Hedges can be used either in front of a fence or standing free; formal or informal. Although no longer a common practice, "pleached" hedges are composed of small sheared trees on uniform trunks of any desired height. If planting an informal hedge, select shrubs that will get as high as needed, but not too high. Maintenance will be minimized if the natural form of your hedge matches the desired form.
Formal sheared hedges require much more maintenance, but if used properly, can provide bold symmetry to a garden. When planting a hedge or replacing individual shrubs in an established one, it is imperative to use plants of the same species and cultivar. Everyone knows the Japanese boxwood so commonly used in the 1950s; but when new plants are needed, it is often confused with the modern cultivar of the same species known as "Green Beauty." This alternate cultivar, which exhibits deeper green foliage and slower growth, would give an established hedge an unkempt, two-toned appearance.
Because the trunks of shrubs are visible, it is advisable to plant them with uniform spacing. It is also advisable to shear hedges so that the sides lean slightly inward, particularly on the north side, to maximize sun exposure.
Perennial of the Week: Calla
Calla, Zantedeschia aethiopica, also known as calla lily, has naturalized itself around creeks and ponds on the San Mateo County coast around Montara where it was once grown for commercial cut-flower production. If they can survive in the wild this long, the can easily survive in even the most neglected gardens. They grow in almost any soil and require no fertilizer. They even grow in soggy soil.

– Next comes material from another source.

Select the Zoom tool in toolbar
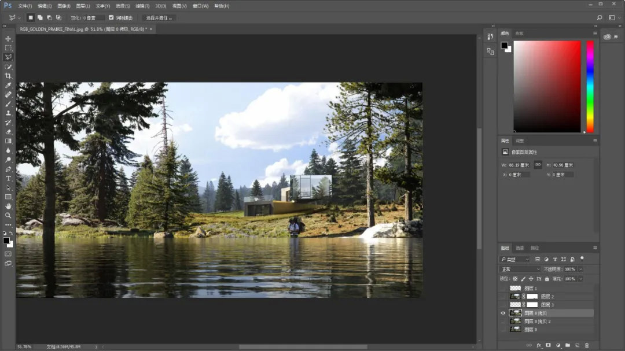The width and height of the screenshot is (625, 351). point(8,215)
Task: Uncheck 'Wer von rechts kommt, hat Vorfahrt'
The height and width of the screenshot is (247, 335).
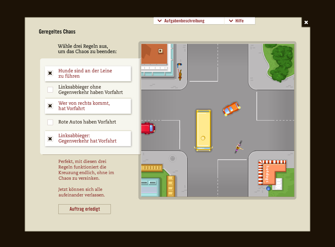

Flowers are six-inch-long funnel shaped spathes of pure white wrapped around a yellow spadix, which contains the true flowers. The flowers are supported by three-foot-long stems and are produced mostly in spring and early summer. The spongy, two-foot-long leaves are arrowhead-shaped and about eight inches wide, growing upright from basal clumps. The plants may be purchased as dormant tubers through spring, or they can be found already growing as canned stock in nurseries from spring through summer. There are both dwarf varieties and large varieties, including "Green Goddess," which is very robust and produces white flowers with wide green bands around the tips. Various species of callas also vary in size, flower color and leaf form. Many have spotted leaves. Callas and their variations are commonly available in nurseries and garden centers.